The reports and the video footage of the removal of Colston’s statue from Bristol City Centre suggests there was no disagreement, no conflict between the people present; and to that extent, even though they must have known they risked criticism for it, the police’s decision not to get involved was probably the right one. A rare example, if you like, that demonstrates the fine distinction between ‘mob rule’ and ‘the will of the people’. To be honest, I don’t think one less statue of a slave trader is likely to trouble anybody – indeed, in the 21st Century I would assume the Colston statue to be equally offensive whether you’re ‘white’ or ‘POC’***.

But… that was last Sunday, by mid-week people were gunning for Baden-Powell. Known primarily as the founder of the Scout Movement, I’m hardly courting controversy by saying he’s not in the same league as yer man Colston (who I’d never even heard of seven days ago, but who I’ve now mentioned four times in as many paragraphs) and the seemingly endless ‘Jeremy Vine Show’ debates over whose statues should be toppling next marked a definite shift from specific, understandable ‘targets’ to a much more scattergun approach.

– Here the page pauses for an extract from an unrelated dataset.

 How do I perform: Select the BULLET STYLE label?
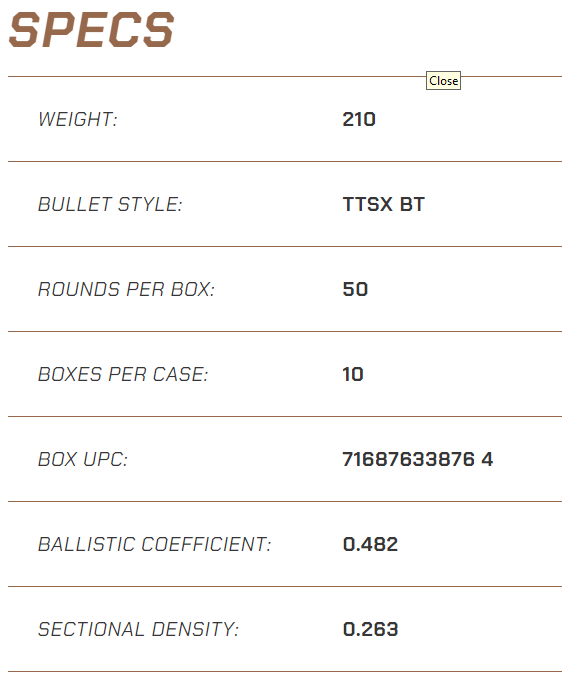pos(110,204)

Suddenly organisations like the BBC are doing that awful thing of saying, “We must do something/Here is something/Therefore we must do that” without taking a breath and thinking it through. No, of course in the scheme of things one episode more or less of Fawlty Towers on the iPlayer doesn’t matter a bit; but by the same token, removing it is unlikely to make much of a difference.

I mean I’m no expert, but I suspect that systemic, institutionalised, subconscious, discrimination is NOT going to be ferreted out and put a stop to, simply by changing the name of a college or cutting off David Walliams’ royalties. And it’s a sorry state of affairs, frankly, when what should have been the start of a proper grown-up conversation has instead moved into the arena of headlines, hyperbole and hysteria.

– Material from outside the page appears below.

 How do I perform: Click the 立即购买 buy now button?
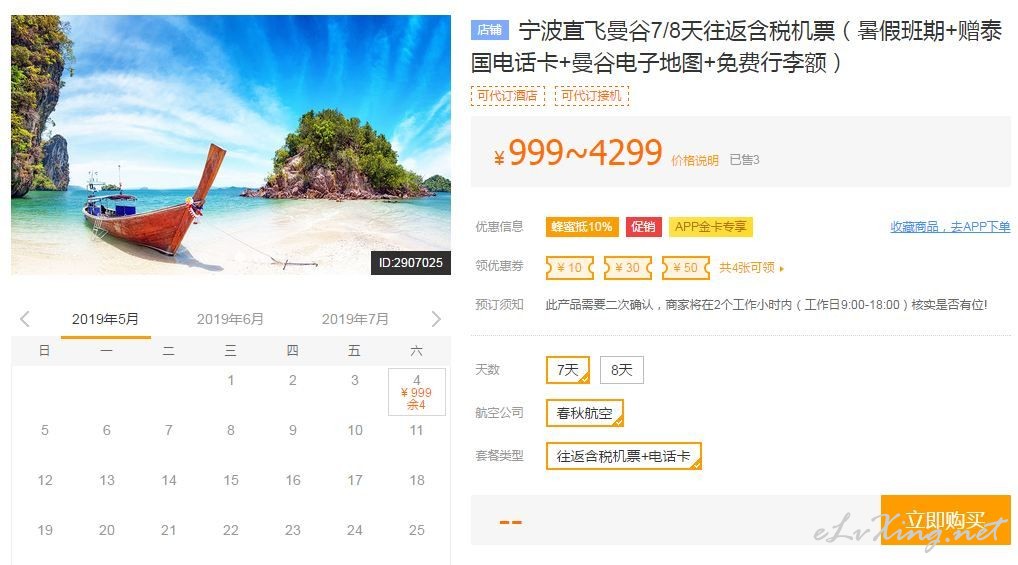pos(945,520)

In a sense, you’d have thought that by now, my generation and certainly my daughter’s generation, would have sorted out this racism business; and yet it turns out that this isn’t the case. Maybe it runs much deeper than simple, blatant maltreatment. I mean, I don’t think I’m racist but in my day-to-day life it’s not something that’s ever tested. Besides which, if we’re talking unconscious bias, how would I even know…?

At least if nothing else, we’re all more aware of it now; and with that awareness comes (hopefully) some degree of thought to our words and actions. Even if we run the risk of causing offence by trying not to. In which vein, if I’ve accidentally offended anybody in the preceding 650+ words, apologies.

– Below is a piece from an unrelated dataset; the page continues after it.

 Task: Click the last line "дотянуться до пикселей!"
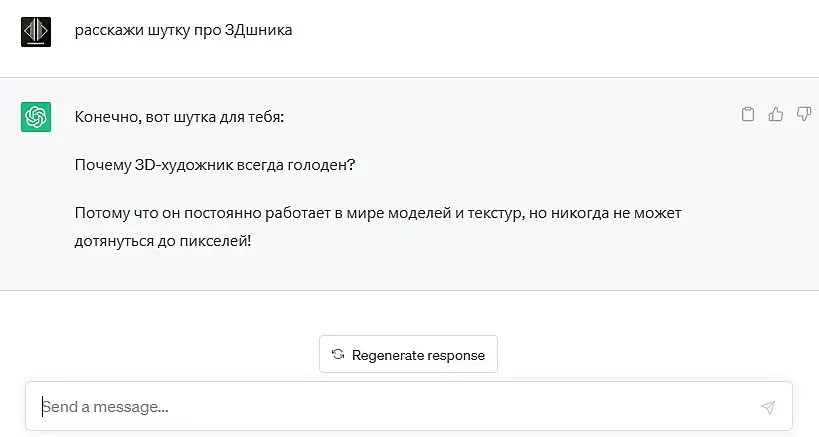[162, 241]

Like most of us, I’m just trying to do it all right.

*             Although just down the road from us in Plymouth, there is a statue of her maternal Aunt, Nancy Astor, pioneering female MP but also anti-semite and Nazi sympathiser. So whether you’re a left-wing feminist or a far-right mysogynist you’re going to have conflicted views on whether that should be torn down or not.

**           Joyce Grenfell’s First Flight is not even seven minutes long, and well worth checking out. Obviously it comes with the inevitable “attitudes and language in use at the time” caveat, but if you’re not even slightly moved by the end of it there’s probably something wrong with you. https://www.youtube.com/watch?v=3-RZ8xHAKwI

***        People are forever determined to judge the past by the standards of today. Yet I strongly suspect that the currently-approved ‘POC’ is a label that will quickly date, and itself be considered offensive. Because unless I’m missing something it is literally a catch-all phrase for anybody who isn’t white, and I would suggest that splitting down the population into just two groups of ‘white’ and ‘not white’ isn’t inclusive, it’s divisive and insulting.